List of Black Rose Alice: D.C. al fine volumes
| No. | Japanese release date | Japanese ISBN |
|---|---|---|
| 1 | March 10, 2021 | 978-4-09-871278-6 |
| 2 | December 10, 2021 | 978-4-09-871496-4 |
| 3 | November 10, 2022 | 978-4-09-871765-1 |
| 4 | November 9, 2023 | 978-4-09-872363-8 |
| 5 | October 9, 2025 | 978-4-09-873067-4 |
| 6 | May 8, 2026 | 978-4-09-8734160 |

===Other media===
A drama CD adaptation of the manga's first volume was released in Japan on December 25, 2009.

A stage play adaptation of the manga ran at the Zepp Blue Theater Roppongi in Tokyo from May 12 to May 21, 2017. It starred Hideo Ishiguro as Dimitri and Mari Iriki as Azusa or Alice.
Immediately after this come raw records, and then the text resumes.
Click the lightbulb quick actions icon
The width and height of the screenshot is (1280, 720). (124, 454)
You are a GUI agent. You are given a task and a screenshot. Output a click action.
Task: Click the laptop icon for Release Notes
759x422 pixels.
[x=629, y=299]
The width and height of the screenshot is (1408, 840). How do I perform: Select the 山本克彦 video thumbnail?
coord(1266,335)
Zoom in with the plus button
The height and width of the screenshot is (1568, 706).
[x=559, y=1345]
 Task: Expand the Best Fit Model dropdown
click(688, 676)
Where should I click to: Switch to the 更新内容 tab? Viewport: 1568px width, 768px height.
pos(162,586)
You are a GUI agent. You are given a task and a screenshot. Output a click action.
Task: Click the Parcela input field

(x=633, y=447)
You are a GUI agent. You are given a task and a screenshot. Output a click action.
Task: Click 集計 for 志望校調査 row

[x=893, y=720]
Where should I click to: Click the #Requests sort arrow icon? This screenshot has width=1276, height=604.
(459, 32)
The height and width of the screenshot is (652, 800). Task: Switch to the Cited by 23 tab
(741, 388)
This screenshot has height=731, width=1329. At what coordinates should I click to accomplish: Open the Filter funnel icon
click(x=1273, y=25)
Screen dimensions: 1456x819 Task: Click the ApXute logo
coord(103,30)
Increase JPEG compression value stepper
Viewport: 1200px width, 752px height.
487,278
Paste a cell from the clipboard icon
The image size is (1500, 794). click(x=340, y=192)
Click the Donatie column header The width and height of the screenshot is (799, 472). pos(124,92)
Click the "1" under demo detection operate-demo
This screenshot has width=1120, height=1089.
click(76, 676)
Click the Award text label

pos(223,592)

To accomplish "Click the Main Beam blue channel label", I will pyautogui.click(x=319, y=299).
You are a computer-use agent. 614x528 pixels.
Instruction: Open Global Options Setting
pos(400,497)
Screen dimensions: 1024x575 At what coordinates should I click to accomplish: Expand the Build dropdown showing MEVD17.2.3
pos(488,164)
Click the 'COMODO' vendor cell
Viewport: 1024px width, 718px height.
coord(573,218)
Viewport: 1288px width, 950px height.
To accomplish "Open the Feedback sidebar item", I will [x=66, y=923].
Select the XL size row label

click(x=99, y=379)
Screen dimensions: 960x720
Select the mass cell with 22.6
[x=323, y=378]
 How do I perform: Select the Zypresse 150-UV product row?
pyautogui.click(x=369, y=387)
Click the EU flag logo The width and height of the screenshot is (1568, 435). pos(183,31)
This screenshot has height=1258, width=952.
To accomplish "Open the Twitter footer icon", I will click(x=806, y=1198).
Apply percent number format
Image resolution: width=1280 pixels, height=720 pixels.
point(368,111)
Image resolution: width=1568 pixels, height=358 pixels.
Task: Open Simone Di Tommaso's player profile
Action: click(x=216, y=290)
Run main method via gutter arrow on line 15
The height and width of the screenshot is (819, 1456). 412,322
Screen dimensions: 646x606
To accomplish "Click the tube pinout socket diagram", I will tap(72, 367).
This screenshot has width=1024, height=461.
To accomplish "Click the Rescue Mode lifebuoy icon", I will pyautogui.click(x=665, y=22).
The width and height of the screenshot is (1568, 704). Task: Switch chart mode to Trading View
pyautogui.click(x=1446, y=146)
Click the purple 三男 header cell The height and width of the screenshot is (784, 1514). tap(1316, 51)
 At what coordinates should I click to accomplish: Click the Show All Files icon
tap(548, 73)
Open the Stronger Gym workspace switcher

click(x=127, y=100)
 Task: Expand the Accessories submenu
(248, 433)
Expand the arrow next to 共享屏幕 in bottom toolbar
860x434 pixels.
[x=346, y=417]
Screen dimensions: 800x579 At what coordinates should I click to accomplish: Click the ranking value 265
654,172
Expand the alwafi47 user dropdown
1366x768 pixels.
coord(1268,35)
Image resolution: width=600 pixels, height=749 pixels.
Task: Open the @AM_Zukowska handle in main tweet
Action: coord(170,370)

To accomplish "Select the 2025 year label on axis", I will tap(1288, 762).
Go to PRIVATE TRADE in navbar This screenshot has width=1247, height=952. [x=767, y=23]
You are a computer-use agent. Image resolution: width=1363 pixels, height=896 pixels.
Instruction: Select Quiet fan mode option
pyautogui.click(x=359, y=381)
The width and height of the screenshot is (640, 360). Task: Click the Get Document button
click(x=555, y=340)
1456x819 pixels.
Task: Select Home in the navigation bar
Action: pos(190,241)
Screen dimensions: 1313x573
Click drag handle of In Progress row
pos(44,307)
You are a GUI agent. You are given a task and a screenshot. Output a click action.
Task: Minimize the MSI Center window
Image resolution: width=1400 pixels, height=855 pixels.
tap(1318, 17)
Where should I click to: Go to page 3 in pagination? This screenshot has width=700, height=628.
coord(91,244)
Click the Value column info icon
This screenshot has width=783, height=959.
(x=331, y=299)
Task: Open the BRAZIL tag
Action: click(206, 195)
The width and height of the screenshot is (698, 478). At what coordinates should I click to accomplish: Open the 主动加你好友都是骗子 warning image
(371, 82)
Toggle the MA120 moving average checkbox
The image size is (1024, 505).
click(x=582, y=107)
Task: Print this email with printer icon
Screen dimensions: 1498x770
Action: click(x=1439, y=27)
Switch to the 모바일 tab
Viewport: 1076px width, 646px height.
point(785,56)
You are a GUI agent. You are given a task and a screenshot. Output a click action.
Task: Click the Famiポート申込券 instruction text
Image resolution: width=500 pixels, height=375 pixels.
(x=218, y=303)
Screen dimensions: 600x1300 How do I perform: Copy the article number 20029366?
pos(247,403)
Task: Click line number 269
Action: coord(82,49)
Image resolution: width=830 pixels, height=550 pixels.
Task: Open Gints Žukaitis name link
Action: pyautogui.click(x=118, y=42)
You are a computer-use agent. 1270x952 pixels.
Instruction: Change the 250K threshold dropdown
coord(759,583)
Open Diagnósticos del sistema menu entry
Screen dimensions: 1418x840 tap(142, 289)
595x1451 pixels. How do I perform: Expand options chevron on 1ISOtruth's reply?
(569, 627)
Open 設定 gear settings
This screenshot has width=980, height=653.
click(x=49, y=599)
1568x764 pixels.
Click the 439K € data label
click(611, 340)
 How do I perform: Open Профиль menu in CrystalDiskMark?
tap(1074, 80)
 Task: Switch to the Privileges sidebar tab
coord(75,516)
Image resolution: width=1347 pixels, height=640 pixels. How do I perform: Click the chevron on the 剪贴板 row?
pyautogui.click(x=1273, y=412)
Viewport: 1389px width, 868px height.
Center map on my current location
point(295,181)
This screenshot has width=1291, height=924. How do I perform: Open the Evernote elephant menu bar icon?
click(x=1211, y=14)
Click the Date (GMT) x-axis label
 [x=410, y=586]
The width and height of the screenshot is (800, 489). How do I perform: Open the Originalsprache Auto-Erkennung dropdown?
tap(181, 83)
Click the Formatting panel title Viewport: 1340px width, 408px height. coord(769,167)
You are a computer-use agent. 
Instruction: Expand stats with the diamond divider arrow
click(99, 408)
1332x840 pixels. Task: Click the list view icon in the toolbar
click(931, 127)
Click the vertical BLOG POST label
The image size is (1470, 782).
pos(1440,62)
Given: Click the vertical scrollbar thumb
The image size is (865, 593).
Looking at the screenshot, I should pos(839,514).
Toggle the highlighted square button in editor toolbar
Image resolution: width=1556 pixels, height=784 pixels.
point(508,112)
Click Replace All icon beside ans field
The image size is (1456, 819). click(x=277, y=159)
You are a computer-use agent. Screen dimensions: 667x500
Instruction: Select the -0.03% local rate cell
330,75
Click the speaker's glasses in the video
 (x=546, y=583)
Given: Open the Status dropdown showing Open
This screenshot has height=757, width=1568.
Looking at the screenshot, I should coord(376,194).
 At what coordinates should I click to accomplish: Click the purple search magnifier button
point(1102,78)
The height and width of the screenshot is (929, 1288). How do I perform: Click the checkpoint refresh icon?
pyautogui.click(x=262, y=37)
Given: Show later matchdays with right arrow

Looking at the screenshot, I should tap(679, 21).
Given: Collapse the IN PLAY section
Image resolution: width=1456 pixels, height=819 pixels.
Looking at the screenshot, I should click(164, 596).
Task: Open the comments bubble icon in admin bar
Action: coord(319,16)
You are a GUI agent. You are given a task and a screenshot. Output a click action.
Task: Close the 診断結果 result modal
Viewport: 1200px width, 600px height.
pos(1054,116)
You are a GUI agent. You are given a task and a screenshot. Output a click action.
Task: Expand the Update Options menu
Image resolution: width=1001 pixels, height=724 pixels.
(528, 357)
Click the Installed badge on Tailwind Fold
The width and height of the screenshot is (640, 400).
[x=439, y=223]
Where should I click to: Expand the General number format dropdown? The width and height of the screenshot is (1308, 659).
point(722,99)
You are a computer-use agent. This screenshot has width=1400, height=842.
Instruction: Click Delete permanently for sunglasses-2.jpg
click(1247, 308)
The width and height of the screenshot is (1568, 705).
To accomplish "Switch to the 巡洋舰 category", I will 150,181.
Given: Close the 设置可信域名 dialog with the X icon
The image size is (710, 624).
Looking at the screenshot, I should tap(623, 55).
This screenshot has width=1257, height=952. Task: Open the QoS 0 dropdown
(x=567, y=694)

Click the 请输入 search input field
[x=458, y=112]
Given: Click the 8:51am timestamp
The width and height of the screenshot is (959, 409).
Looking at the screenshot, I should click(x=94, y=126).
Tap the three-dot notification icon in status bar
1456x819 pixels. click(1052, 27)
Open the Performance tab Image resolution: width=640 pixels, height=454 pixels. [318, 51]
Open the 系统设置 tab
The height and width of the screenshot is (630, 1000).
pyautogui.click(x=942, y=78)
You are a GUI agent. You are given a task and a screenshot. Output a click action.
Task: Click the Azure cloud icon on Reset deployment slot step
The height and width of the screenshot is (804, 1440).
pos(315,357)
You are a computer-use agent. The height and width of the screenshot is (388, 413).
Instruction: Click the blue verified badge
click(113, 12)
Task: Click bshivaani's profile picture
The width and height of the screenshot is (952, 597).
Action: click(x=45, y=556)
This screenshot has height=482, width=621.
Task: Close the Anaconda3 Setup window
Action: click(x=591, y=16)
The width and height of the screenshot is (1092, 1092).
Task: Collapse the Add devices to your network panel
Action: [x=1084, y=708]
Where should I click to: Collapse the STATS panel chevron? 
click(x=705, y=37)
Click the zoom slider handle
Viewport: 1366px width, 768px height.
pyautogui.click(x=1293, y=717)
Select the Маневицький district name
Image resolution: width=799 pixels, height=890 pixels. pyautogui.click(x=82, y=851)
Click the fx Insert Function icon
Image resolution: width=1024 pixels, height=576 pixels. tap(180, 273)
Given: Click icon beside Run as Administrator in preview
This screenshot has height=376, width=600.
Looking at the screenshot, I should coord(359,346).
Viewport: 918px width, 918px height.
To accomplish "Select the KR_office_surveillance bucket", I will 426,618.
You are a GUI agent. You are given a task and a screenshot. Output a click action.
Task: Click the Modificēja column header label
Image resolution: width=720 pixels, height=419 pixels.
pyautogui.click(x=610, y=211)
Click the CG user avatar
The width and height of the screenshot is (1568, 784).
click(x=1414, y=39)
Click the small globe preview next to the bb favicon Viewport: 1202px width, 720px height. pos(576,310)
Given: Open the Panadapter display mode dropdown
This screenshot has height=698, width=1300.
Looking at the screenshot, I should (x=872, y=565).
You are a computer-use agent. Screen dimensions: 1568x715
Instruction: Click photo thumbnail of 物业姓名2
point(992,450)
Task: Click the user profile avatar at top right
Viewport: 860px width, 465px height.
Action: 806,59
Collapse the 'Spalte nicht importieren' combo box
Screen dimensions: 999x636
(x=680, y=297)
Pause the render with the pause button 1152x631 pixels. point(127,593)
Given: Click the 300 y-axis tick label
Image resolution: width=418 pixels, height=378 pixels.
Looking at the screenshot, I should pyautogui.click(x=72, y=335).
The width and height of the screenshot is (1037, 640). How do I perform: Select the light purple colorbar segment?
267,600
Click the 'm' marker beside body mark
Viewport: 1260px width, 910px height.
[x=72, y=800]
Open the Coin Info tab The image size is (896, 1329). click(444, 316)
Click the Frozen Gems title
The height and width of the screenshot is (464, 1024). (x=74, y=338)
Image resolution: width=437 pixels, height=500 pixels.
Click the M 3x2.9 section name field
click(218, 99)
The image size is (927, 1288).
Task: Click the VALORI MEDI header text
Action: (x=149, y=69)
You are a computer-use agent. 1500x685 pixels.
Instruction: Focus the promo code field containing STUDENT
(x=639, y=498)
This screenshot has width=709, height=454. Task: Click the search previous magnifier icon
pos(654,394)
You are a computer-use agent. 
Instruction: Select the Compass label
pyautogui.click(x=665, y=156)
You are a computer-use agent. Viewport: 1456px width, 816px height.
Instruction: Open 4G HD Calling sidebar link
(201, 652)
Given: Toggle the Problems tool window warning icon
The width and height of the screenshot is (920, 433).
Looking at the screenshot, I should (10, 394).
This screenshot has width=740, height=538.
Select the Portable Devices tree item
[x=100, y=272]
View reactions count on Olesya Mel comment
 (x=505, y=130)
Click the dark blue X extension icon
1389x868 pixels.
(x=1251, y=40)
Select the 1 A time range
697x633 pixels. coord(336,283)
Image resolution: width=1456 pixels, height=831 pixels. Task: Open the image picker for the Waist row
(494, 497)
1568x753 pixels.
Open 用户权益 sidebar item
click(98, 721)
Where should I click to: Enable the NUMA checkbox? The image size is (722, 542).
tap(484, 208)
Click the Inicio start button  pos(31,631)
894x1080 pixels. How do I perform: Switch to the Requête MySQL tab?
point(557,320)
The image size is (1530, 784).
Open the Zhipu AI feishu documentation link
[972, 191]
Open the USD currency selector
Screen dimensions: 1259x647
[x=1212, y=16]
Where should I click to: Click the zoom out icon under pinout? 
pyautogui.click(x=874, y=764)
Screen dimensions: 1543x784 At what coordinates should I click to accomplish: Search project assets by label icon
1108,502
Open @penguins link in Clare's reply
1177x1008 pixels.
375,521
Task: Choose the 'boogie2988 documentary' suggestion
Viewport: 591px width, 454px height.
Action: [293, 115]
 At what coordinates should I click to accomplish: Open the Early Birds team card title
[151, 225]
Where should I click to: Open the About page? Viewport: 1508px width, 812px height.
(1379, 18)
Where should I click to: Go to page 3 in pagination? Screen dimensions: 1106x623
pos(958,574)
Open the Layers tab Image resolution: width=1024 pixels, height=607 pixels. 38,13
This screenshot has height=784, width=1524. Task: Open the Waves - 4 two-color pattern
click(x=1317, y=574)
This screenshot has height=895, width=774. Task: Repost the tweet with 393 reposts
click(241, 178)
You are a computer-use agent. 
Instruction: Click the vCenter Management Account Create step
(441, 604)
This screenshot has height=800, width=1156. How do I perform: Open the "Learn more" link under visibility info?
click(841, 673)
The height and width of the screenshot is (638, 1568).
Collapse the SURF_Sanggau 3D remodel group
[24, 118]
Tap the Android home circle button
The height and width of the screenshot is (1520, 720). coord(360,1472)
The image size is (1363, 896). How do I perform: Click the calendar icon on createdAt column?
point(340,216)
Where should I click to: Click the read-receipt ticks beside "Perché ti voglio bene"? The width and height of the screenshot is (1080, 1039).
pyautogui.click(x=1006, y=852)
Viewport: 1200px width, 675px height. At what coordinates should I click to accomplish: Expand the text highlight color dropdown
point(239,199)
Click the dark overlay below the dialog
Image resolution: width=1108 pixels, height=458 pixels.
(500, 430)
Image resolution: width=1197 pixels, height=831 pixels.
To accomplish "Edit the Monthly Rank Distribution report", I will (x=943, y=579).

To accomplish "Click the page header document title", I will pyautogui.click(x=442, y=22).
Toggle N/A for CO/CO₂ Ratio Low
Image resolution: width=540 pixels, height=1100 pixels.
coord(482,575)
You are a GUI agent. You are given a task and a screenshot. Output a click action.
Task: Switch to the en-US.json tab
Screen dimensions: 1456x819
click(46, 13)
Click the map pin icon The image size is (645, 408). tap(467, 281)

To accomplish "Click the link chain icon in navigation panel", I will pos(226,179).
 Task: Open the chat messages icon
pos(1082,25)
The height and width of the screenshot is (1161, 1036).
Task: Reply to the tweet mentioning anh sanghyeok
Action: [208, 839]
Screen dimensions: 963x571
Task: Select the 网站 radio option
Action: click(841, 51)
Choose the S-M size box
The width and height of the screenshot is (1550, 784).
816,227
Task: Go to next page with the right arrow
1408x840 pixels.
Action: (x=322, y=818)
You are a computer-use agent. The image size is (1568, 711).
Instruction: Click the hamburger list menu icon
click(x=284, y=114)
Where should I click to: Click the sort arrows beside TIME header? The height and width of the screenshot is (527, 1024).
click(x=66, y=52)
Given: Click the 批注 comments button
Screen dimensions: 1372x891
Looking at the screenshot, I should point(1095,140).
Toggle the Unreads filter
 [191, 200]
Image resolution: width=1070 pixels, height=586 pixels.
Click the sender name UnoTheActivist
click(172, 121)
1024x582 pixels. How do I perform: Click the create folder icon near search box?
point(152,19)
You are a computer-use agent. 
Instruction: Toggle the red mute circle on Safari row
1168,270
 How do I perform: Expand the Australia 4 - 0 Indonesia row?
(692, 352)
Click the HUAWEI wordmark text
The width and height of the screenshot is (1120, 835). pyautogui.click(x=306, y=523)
A filmed performance was released on DVD in Japan in October 2017.

==Reception==
Rebecca Silverman of Anime News Network gave Black Rose Alices first volume an overall grade of A−. The staff at Manga News gave the series a grade of 16.67 out of 20, and three of the staff at Manga Sanctuary gave it a 7.67 out of 10.